◆ ENTRIES SHOWN:
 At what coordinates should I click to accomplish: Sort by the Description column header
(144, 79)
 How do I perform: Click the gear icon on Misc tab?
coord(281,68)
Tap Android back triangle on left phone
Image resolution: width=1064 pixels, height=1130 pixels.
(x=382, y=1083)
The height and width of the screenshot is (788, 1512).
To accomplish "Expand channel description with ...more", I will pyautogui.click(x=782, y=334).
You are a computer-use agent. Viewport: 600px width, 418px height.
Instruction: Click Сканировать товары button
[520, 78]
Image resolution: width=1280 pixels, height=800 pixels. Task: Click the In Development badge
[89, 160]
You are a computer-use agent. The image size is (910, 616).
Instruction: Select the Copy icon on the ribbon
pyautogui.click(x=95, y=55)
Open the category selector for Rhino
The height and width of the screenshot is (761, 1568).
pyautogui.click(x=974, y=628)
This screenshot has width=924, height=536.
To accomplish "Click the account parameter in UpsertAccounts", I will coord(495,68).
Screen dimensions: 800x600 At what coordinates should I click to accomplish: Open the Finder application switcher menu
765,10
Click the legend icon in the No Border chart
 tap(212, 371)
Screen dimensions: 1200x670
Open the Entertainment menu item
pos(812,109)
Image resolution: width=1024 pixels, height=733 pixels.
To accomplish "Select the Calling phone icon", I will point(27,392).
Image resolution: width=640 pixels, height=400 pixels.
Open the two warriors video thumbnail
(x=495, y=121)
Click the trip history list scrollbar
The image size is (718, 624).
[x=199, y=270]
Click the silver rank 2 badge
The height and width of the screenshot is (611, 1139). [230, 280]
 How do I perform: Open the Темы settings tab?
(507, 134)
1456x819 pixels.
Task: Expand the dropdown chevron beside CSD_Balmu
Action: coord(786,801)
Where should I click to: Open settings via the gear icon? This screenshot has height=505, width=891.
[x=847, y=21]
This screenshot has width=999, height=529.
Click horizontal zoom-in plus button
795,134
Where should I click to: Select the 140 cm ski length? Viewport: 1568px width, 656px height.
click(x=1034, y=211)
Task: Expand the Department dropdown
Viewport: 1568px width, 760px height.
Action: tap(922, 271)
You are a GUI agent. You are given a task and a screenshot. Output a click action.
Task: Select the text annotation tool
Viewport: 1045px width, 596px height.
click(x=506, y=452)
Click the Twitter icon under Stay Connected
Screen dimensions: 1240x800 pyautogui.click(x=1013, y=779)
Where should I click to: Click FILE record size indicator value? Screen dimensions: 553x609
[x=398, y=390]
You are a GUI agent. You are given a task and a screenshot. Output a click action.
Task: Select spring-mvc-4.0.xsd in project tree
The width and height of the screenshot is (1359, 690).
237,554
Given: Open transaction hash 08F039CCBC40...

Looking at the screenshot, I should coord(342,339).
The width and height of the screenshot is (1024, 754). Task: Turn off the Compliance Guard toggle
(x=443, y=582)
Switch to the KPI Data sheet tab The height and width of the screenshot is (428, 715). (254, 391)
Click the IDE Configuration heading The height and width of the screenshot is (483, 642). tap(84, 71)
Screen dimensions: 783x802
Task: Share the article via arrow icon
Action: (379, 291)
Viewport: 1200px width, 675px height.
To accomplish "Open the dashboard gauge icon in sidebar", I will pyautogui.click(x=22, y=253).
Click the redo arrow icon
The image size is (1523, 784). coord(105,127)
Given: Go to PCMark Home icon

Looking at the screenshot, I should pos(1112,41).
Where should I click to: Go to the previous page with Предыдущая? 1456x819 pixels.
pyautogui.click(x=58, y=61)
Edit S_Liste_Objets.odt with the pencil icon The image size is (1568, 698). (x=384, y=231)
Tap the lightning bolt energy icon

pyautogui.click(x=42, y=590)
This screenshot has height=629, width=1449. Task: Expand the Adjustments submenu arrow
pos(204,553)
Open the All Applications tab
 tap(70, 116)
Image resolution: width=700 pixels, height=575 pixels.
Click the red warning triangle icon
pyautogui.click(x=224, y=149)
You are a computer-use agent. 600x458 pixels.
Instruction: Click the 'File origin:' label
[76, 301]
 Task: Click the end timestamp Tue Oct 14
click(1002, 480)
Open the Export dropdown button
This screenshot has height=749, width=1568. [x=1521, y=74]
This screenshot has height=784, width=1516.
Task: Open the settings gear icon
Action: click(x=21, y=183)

◆ EXERCISE PROMPT:
Each entry above is to be transcribed without alteration.

◆ TASK OUTPUT:
 At what coordinates should I click to accomplish: Sort by the Description column header
(144, 79)
 How do I perform: Click the gear icon on Misc tab?
coord(281,68)
Tap Android back triangle on left phone
Image resolution: width=1064 pixels, height=1130 pixels.
(x=382, y=1083)
The height and width of the screenshot is (788, 1512).
To accomplish "Expand channel description with ...more", I will pyautogui.click(x=782, y=334).
You are a computer-use agent. Viewport: 600px width, 418px height.
Instruction: Click Сканировать товары button
[520, 78]
Image resolution: width=1280 pixels, height=800 pixels. Task: Click the In Development badge
[89, 160]
You are a computer-use agent. The image size is (910, 616).
Instruction: Select the Copy icon on the ribbon
pyautogui.click(x=95, y=55)
Open the category selector for Rhino
The height and width of the screenshot is (761, 1568).
pyautogui.click(x=974, y=628)
This screenshot has width=924, height=536.
To accomplish "Click the account parameter in UpsertAccounts", I will coord(495,68).
Screen dimensions: 800x600 At what coordinates should I click to accomplish: Open the Finder application switcher menu
765,10
Click the legend icon in the No Border chart
 tap(212, 371)
Screen dimensions: 1200x670
Open the Entertainment menu item
pos(812,109)
Image resolution: width=1024 pixels, height=733 pixels.
To accomplish "Select the Calling phone icon", I will point(27,392).
Image resolution: width=640 pixels, height=400 pixels.
Open the two warriors video thumbnail
(x=495, y=121)
Click the trip history list scrollbar
The image size is (718, 624).
[x=199, y=270]
Click the silver rank 2 badge
The height and width of the screenshot is (611, 1139). [230, 280]
 How do I perform: Open the Темы settings tab?
(507, 134)
1456x819 pixels.
Task: Expand the dropdown chevron beside CSD_Balmu
Action: coord(786,801)
Where should I click to: Open settings via the gear icon? This screenshot has height=505, width=891.
[x=847, y=21]
This screenshot has width=999, height=529.
Click horizontal zoom-in plus button
795,134
Where should I click to: Select the 140 cm ski length? Viewport: 1568px width, 656px height.
click(x=1034, y=211)
Task: Expand the Department dropdown
Viewport: 1568px width, 760px height.
Action: tap(922, 271)
You are a GUI agent. You are given a task and a screenshot. Output a click action.
Task: Select the text annotation tool
Viewport: 1045px width, 596px height.
click(x=506, y=452)
Click the Twitter icon under Stay Connected
Screen dimensions: 1240x800 pyautogui.click(x=1013, y=779)
Where should I click to: Click FILE record size indicator value? Screen dimensions: 553x609
[x=398, y=390]
You are a GUI agent. You are given a task and a screenshot. Output a click action.
Task: Select spring-mvc-4.0.xsd in project tree
The width and height of the screenshot is (1359, 690).
237,554
Given: Open transaction hash 08F039CCBC40...

Looking at the screenshot, I should coord(342,339).
The width and height of the screenshot is (1024, 754). Task: Turn off the Compliance Guard toggle
(x=443, y=582)
Switch to the KPI Data sheet tab The height and width of the screenshot is (428, 715). (254, 391)
Click the IDE Configuration heading The height and width of the screenshot is (483, 642). tap(84, 71)
Screen dimensions: 783x802
Task: Share the article via arrow icon
Action: (379, 291)
Viewport: 1200px width, 675px height.
To accomplish "Open the dashboard gauge icon in sidebar", I will pyautogui.click(x=22, y=253).
Click the redo arrow icon
The image size is (1523, 784). coord(105,127)
Given: Go to PCMark Home icon

Looking at the screenshot, I should pos(1112,41).
Where should I click to: Go to the previous page with Предыдущая? 1456x819 pixels.
pyautogui.click(x=58, y=61)
Edit S_Liste_Objets.odt with the pencil icon The image size is (1568, 698). (x=384, y=231)
Tap the lightning bolt energy icon

pyautogui.click(x=42, y=590)
This screenshot has height=629, width=1449. Task: Expand the Adjustments submenu arrow
pos(204,553)
Open the All Applications tab
 tap(70, 116)
Image resolution: width=700 pixels, height=575 pixels.
Click the red warning triangle icon
pyautogui.click(x=224, y=149)
You are a computer-use agent. 600x458 pixels.
Instruction: Click the 'File origin:' label
[76, 301]
 Task: Click the end timestamp Tue Oct 14
click(1002, 480)
Open the Export dropdown button
This screenshot has height=749, width=1568. [x=1521, y=74]
This screenshot has height=784, width=1516.
Task: Open the settings gear icon
Action: click(x=21, y=183)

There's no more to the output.